START DATA FOR REVIEW
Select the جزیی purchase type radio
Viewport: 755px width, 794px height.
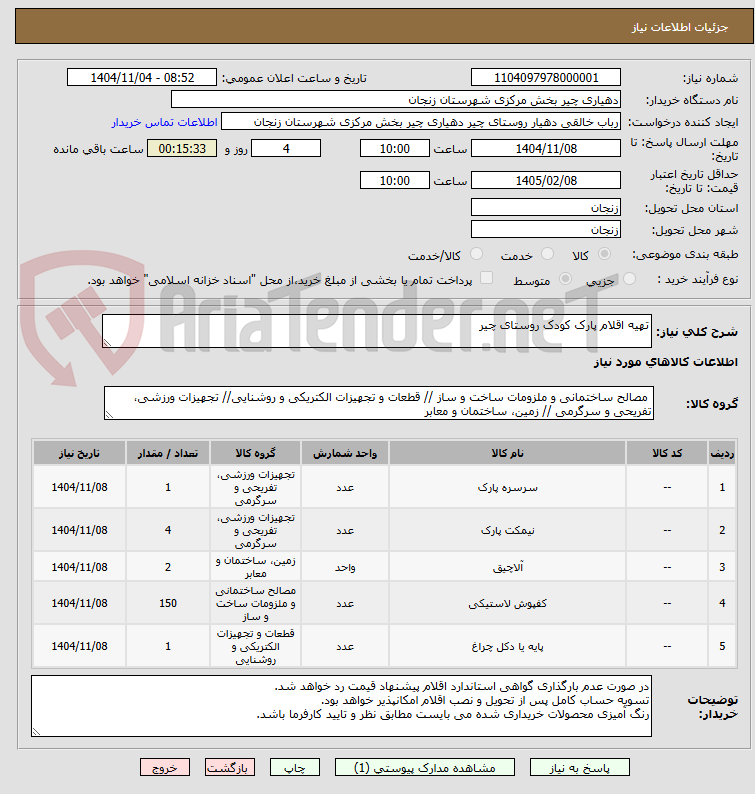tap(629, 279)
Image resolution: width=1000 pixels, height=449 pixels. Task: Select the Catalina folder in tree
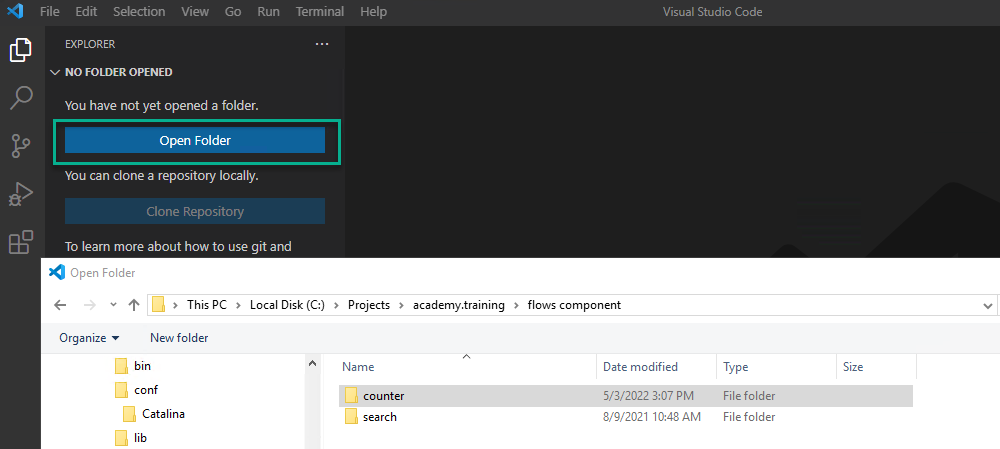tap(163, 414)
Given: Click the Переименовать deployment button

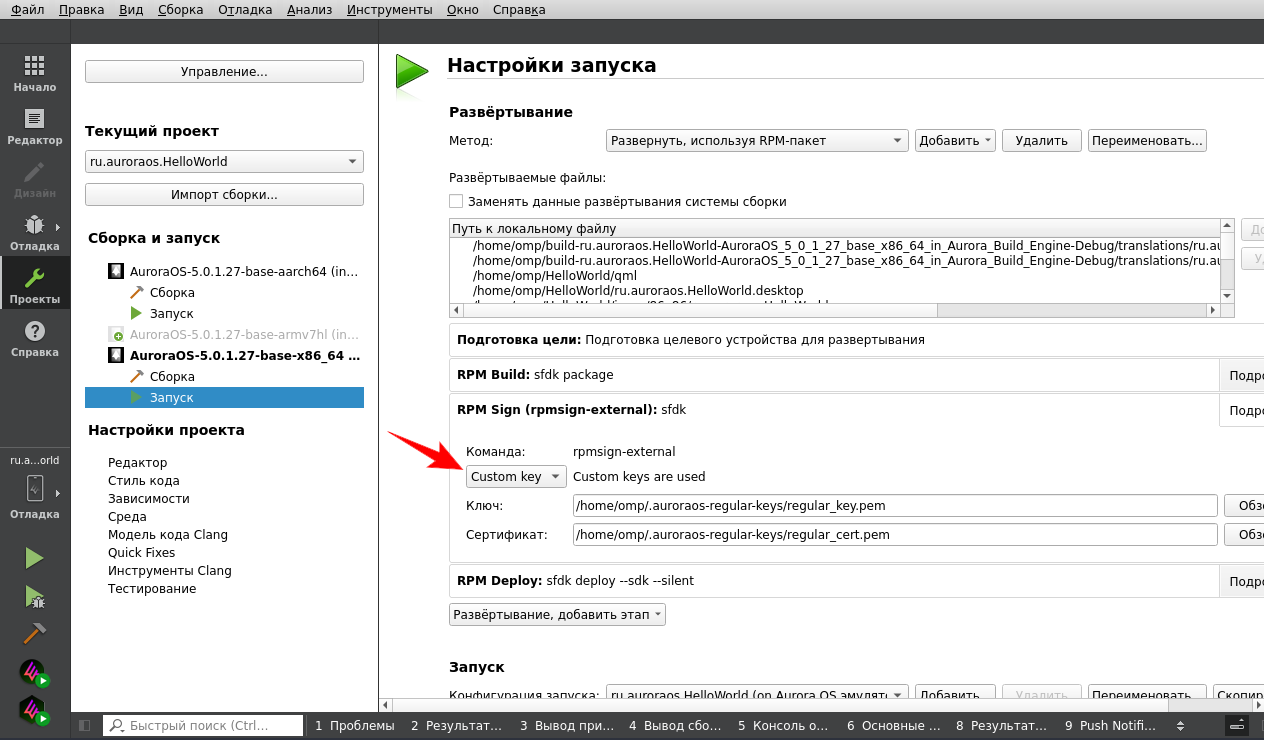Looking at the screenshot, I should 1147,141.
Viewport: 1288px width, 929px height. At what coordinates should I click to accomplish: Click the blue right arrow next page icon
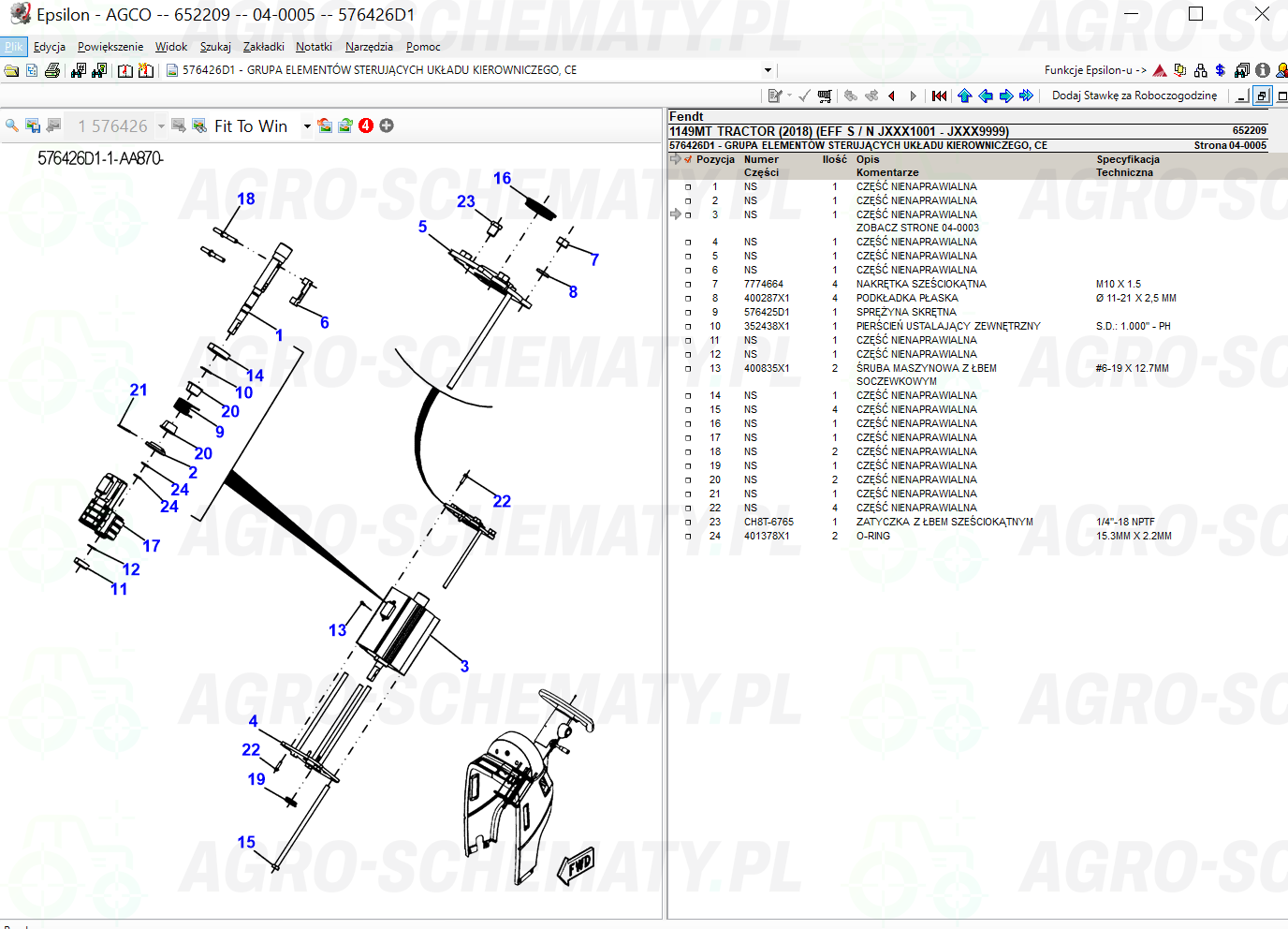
END DATA FOR REVIEW
The entries above are to be repeated exactly, except for any pictures.

> _SOLUTION FOR THIS PROBLEM_
Select the جزیی purchase type radio
Viewport: 755px width, 794px height.
tap(629, 279)
Image resolution: width=1000 pixels, height=449 pixels. Task: Select the Catalina folder in tree
tap(163, 414)
Given: Click the Переименовать deployment button

Looking at the screenshot, I should 1147,141.
Viewport: 1288px width, 929px height. At what coordinates should I click to accomplish: Click the blue right arrow next page icon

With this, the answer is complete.